RECORD SET:

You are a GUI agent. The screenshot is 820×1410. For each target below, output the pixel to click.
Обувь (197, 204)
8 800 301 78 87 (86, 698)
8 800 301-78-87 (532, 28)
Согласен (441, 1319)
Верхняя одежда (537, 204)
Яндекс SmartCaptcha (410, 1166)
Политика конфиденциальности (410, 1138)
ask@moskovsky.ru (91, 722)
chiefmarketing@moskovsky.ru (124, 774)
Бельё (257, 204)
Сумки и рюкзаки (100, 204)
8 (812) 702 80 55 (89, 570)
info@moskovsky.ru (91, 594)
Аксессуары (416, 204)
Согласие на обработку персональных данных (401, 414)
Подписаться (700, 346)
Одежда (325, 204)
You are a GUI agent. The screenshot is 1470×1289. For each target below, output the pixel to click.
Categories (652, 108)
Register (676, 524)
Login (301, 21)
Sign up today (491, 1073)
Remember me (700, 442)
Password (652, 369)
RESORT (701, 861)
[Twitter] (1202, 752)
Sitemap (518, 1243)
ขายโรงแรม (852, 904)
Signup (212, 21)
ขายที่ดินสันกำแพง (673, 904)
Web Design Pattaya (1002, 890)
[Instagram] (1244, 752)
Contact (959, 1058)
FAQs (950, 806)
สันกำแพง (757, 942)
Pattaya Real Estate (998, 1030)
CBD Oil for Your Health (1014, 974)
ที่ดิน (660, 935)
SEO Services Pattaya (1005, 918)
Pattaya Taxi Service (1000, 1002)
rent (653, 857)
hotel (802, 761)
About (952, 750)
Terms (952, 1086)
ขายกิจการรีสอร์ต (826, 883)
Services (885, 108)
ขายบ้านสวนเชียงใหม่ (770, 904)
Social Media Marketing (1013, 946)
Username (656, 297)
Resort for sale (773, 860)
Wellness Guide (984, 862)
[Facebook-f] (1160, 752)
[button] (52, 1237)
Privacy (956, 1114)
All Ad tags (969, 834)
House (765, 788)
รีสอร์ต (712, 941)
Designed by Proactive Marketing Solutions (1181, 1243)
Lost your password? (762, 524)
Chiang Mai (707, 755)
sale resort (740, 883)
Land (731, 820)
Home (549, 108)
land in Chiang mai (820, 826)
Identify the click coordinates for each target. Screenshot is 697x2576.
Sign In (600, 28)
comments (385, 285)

WHAT YOU HAVE TO DO: Retype only the lines running from the top of the listing to the line that holds "Login (301, 21)", both ends included.

TASK RESULT:
You are a GUI agent. The screenshot is 820×1410. For each target below, output the pixel to click.
Обувь (197, 204)
8 800 301 78 87 (86, 698)
8 800 301-78-87 (532, 28)
Согласен (441, 1319)
Верхняя одежда (537, 204)
Яндекс SmartCaptcha (410, 1166)
Политика конфиденциальности (410, 1138)
ask@moskovsky.ru (91, 722)
chiefmarketing@moskovsky.ru (124, 774)
Бельё (257, 204)
Сумки и рюкзаки (100, 204)
8 (812) 702 80 55 (89, 570)
info@moskovsky.ru (91, 594)
Аксессуары (416, 204)
Согласие на обработку персональных данных (401, 414)
Подписаться (700, 346)
Одежда (325, 204)
You are a GUI agent. The screenshot is 1470×1289. For each target below, output the pixel to click.
Categories (652, 108)
Register (676, 524)
Login (301, 21)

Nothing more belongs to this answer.